The Art and Ritual of Dining RoomsDining In Gets an Upgrade with D'Aquino Monaco
Read What Carl D'Aquino and Francine Monaco Have to Say:
Carl D’Aquino and business partner Francine Monaco, from award-wining design firm D’Aquino Monaco discuss the art and ritual of dining from D’Aquino’s country house in upstate New York.
“I think there's no greater honor in life than being invited to someone's home for dinner, lunch or breakfast,” shares Monaco, opening up the conversation around dining from his own dining room.
“The nature of the way you display the plates on the walls, the wonderful table that graces the center of the room, the fantastic chandelier, it all creates a fantastic, wonderful, celebrated space to dine in. But it's used in your life many different ways.”
“To try and get more than one function out of a space, I think is ideal,” he explains. “It's taking into consideration what will be happening in this room through the years.”
“Also, one must note that there are not just dining rooms, there are dining spaces, there's breakfast nooks, there's kitchen counters, there's islands. There's so many ways one can participate in the ritual of eating.”
In fact, as he was setting up for supper that evening, the designer thought it would be great fun to have an elegant supper on a linoleum table that he sourced from the Hudson River town of Hudson a number of years ago.
Redefining Dining Spaces
The conversation continues along a gravel path to a building that was a working barn early in the property’s history.
“The barn is American Chestnut. It's all hand-hewn. It's a wonderful, wonderful place. We took out the ceiling and we have these really beautiful chandeliers. Doesn't every barn crave good chandelier's for their horses?” D’Aquino jokes. “We whitewashed the entire interior of the barn just to add some brightness and light.” The result is sophisticated country, elegant enough for any brunch, soiree or celebration, while bringing out all the fun possibilities of dining in a barn.”
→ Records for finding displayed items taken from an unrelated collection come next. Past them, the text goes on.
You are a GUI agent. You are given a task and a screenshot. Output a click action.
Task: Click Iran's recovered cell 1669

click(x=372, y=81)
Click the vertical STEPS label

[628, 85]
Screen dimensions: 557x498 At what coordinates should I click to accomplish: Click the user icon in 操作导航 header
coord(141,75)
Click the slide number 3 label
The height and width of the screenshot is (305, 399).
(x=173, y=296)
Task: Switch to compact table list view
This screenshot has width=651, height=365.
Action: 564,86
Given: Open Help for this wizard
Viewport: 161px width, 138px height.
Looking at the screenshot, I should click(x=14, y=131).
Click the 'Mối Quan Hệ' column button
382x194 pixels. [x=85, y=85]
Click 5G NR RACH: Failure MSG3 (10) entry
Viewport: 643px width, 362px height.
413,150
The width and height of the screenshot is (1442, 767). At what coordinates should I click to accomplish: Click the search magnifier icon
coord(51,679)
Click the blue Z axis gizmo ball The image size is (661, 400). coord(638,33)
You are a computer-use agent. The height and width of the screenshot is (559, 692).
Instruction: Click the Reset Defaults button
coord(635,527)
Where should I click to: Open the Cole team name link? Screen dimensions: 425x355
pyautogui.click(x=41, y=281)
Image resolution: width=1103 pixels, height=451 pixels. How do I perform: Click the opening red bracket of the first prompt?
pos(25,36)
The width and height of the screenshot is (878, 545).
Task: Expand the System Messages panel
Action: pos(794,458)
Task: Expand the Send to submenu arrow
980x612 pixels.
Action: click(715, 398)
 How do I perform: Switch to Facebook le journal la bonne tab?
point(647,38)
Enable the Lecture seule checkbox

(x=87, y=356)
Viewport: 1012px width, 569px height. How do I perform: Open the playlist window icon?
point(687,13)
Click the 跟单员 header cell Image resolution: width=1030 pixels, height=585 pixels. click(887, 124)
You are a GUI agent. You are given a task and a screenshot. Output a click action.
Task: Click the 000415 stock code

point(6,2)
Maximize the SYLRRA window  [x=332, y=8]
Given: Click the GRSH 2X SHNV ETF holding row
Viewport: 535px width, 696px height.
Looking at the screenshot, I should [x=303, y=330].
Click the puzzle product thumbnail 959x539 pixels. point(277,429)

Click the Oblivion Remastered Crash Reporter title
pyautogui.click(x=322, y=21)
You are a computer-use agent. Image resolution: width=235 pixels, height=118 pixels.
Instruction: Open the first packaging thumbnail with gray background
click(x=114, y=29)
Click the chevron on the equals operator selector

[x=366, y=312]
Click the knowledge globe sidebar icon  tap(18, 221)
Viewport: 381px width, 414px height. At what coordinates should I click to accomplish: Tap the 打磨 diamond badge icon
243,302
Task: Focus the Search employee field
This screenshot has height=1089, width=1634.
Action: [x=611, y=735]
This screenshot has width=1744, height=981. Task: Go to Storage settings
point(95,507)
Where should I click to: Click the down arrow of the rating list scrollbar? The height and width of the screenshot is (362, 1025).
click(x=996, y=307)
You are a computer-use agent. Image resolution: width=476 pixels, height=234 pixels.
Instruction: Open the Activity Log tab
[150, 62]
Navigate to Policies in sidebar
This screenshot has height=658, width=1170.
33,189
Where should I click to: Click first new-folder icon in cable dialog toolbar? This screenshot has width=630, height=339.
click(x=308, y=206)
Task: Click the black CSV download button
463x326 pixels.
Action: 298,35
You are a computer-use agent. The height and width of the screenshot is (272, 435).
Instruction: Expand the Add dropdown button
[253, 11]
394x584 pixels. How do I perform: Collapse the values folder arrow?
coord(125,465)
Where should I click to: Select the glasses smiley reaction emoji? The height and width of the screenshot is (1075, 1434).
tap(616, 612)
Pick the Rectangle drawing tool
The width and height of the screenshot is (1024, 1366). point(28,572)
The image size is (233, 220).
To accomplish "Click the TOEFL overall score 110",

“What we really want to encourage,” added Monaco, “Is that people take the time, pause, enjoy the moment of having breakfast, having coffee and using the things that are a part of your life. Use that set of china that was left by your grandmother; use these things that are a part of your life, that are part of your personal history and don't just sequester them away for a precious moment. We try to create places and spaces that allow people to see opportunities in how they use them and not necessarily feel defined by them.”